*** Opening Study material ***

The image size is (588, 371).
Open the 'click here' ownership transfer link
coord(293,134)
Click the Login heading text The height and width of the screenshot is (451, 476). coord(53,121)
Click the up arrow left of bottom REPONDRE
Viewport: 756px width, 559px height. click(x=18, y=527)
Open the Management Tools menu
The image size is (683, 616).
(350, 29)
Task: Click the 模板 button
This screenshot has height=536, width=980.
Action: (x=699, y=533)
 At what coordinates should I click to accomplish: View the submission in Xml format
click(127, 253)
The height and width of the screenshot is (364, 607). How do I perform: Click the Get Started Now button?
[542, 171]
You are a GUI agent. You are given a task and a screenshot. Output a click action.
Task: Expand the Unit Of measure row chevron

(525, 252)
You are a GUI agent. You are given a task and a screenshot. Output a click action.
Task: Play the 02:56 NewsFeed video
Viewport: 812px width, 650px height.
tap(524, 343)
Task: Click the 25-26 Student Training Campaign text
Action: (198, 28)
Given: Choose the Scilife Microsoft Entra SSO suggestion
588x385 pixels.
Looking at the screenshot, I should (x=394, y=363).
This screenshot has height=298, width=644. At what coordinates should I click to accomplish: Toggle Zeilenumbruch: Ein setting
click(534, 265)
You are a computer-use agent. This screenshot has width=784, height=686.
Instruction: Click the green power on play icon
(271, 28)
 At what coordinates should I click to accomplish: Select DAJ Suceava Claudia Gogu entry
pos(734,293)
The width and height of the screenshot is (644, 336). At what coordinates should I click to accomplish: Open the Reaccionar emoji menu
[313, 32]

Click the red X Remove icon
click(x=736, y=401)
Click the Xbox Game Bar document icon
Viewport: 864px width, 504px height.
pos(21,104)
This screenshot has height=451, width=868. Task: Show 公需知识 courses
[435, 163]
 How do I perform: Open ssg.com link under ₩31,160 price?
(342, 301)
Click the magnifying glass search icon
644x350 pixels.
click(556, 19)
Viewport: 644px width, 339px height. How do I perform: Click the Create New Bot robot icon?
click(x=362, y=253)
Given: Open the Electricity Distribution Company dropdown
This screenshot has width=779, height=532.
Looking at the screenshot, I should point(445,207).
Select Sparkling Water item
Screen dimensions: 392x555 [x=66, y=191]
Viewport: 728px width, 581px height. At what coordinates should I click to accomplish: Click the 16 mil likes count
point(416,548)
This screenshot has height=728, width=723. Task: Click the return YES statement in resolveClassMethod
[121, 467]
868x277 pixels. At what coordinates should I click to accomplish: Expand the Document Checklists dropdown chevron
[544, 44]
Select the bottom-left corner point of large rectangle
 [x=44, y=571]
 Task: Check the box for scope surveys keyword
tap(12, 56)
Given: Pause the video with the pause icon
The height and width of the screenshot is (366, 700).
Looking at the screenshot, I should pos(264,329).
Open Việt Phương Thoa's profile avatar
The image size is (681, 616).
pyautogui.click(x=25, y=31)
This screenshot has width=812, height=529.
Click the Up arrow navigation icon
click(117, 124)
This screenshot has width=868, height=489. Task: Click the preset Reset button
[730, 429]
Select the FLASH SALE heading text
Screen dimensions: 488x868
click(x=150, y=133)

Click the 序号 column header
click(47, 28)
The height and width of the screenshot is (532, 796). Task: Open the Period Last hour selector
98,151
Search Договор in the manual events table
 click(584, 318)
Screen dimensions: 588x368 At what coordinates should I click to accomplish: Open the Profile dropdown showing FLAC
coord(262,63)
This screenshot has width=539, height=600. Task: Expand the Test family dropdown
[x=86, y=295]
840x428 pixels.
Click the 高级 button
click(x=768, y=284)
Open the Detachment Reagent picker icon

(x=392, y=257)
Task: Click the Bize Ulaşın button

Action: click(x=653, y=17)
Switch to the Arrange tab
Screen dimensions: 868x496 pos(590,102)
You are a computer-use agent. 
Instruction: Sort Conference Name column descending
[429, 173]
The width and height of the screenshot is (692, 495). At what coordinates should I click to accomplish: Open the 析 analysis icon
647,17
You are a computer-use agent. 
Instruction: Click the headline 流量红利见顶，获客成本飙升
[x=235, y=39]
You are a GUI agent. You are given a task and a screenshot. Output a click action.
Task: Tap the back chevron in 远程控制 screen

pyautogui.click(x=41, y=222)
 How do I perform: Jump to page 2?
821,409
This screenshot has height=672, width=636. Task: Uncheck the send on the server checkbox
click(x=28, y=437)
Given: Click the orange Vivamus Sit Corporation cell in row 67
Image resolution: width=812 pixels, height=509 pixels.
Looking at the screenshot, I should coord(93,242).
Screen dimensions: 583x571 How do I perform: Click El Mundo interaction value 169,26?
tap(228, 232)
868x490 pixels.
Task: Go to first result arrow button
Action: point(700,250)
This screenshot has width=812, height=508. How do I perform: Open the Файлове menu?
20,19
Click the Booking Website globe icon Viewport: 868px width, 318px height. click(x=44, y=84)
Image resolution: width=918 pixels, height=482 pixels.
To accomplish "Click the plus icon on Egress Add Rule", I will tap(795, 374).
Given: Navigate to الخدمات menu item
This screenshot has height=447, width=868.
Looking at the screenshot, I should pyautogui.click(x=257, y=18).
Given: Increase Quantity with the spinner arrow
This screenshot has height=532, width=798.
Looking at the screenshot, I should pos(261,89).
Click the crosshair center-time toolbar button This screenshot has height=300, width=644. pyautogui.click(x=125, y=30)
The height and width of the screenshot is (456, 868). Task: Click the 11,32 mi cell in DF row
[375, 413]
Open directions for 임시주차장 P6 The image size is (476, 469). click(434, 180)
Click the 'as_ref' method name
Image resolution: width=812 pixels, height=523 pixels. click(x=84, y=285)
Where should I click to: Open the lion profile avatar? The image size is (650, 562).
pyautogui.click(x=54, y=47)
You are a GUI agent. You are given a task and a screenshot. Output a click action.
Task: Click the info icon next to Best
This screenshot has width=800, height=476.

*** Closing Study material ***

= Problem to work on =
Output every entry again, exactly as given.

= Task result =
The image size is (588, 371).
Open the 'click here' ownership transfer link
coord(293,134)
Click the Login heading text The height and width of the screenshot is (451, 476). coord(53,121)
Click the up arrow left of bottom REPONDRE
Viewport: 756px width, 559px height. click(x=18, y=527)
Open the Management Tools menu
The image size is (683, 616).
(350, 29)
Task: Click the 模板 button
This screenshot has height=536, width=980.
Action: (x=699, y=533)
 At what coordinates should I click to accomplish: View the submission in Xml format
click(127, 253)
The height and width of the screenshot is (364, 607). How do I perform: Click the Get Started Now button?
[542, 171]
You are a GUI agent. You are given a task and a screenshot. Output a click action.
Task: Expand the Unit Of measure row chevron

(525, 252)
You are a GUI agent. You are given a task and a screenshot. Output a click action.
Task: Play the 02:56 NewsFeed video
Viewport: 812px width, 650px height.
tap(524, 343)
Task: Click the 25-26 Student Training Campaign text
Action: (198, 28)
Given: Choose the Scilife Microsoft Entra SSO suggestion
588x385 pixels.
Looking at the screenshot, I should (x=394, y=363).
This screenshot has height=298, width=644. At what coordinates should I click to accomplish: Toggle Zeilenumbruch: Ein setting
click(534, 265)
You are a computer-use agent. This screenshot has width=784, height=686.
Instruction: Click the green power on play icon
(271, 28)
 At what coordinates should I click to accomplish: Select DAJ Suceava Claudia Gogu entry
pos(734,293)
The width and height of the screenshot is (644, 336). At what coordinates should I click to accomplish: Open the Reaccionar emoji menu
[313, 32]

Click the red X Remove icon
click(x=736, y=401)
Click the Xbox Game Bar document icon
Viewport: 864px width, 504px height.
pos(21,104)
This screenshot has height=451, width=868. Task: Show 公需知识 courses
[435, 163]
 How do I perform: Open ssg.com link under ₩31,160 price?
(342, 301)
Click the magnifying glass search icon
644x350 pixels.
click(556, 19)
Viewport: 644px width, 339px height. How do I perform: Click the Create New Bot robot icon?
click(x=362, y=253)
Given: Open the Electricity Distribution Company dropdown
This screenshot has width=779, height=532.
Looking at the screenshot, I should point(445,207).
Select Sparkling Water item
Screen dimensions: 392x555 [x=66, y=191]
Viewport: 728px width, 581px height. At what coordinates should I click to accomplish: Click the 16 mil likes count
point(416,548)
This screenshot has height=728, width=723. Task: Click the return YES statement in resolveClassMethod
[121, 467]
868x277 pixels. At what coordinates should I click to accomplish: Expand the Document Checklists dropdown chevron
[544, 44]
Select the bottom-left corner point of large rectangle
 [x=44, y=571]
 Task: Check the box for scope surveys keyword
tap(12, 56)
Given: Pause the video with the pause icon
The height and width of the screenshot is (366, 700).
Looking at the screenshot, I should pos(264,329).
Open Việt Phương Thoa's profile avatar
The image size is (681, 616).
pyautogui.click(x=25, y=31)
This screenshot has width=812, height=529.
Click the Up arrow navigation icon
click(117, 124)
This screenshot has width=868, height=489. Task: Click the preset Reset button
[730, 429]
Select the FLASH SALE heading text
Screen dimensions: 488x868
click(x=150, y=133)

Click the 序号 column header
click(47, 28)
The height and width of the screenshot is (532, 796). Task: Open the Period Last hour selector
98,151
Search Договор in the manual events table
 click(584, 318)
Screen dimensions: 588x368 At what coordinates should I click to accomplish: Open the Profile dropdown showing FLAC
coord(262,63)
This screenshot has width=539, height=600. Task: Expand the Test family dropdown
[x=86, y=295]
840x428 pixels.
Click the 高级 button
click(x=768, y=284)
Open the Detachment Reagent picker icon

(x=392, y=257)
Task: Click the Bize Ulaşın button

Action: click(x=653, y=17)
Switch to the Arrange tab
Screen dimensions: 868x496 pos(590,102)
You are a computer-use agent. 
Instruction: Sort Conference Name column descending
[429, 173]
The width and height of the screenshot is (692, 495). At what coordinates should I click to accomplish: Open the 析 analysis icon
647,17
You are a computer-use agent. 
Instruction: Click the headline 流量红利见顶，获客成本飙升
[x=235, y=39]
You are a GUI agent. You are given a task and a screenshot. Output a click action.
Task: Tap the back chevron in 远程控制 screen

pyautogui.click(x=41, y=222)
 How do I perform: Jump to page 2?
821,409
This screenshot has height=672, width=636. Task: Uncheck the send on the server checkbox
click(x=28, y=437)
Given: Click the orange Vivamus Sit Corporation cell in row 67
Image resolution: width=812 pixels, height=509 pixels.
Looking at the screenshot, I should coord(93,242).
Screen dimensions: 583x571 How do I perform: Click El Mundo interaction value 169,26?
tap(228, 232)
868x490 pixels.
Task: Go to first result arrow button
Action: point(700,250)
This screenshot has width=812, height=508. How do I perform: Open the Файлове menu?
20,19
Click the Booking Website globe icon Viewport: 868px width, 318px height. click(x=44, y=84)
Image resolution: width=918 pixels, height=482 pixels.
To accomplish "Click the plus icon on Egress Add Rule", I will tap(795, 374).
Given: Navigate to الخدمات menu item
This screenshot has height=447, width=868.
Looking at the screenshot, I should pyautogui.click(x=257, y=18).
Given: Increase Quantity with the spinner arrow
This screenshot has height=532, width=798.
Looking at the screenshot, I should pos(261,89).
Click the crosshair center-time toolbar button This screenshot has height=300, width=644. pyautogui.click(x=125, y=30)
The height and width of the screenshot is (456, 868). Task: Click the 11,32 mi cell in DF row
[375, 413]
Open directions for 임시주차장 P6 The image size is (476, 469). click(434, 180)
Click the 'as_ref' method name
Image resolution: width=812 pixels, height=523 pixels. click(x=84, y=285)
Where should I click to: Open the lion profile avatar? The image size is (650, 562).
pyautogui.click(x=54, y=47)
You are a GUI agent. You are given a task and a screenshot. Output a click action.
Task: Click the info icon next to Best
This screenshot has width=800, height=476.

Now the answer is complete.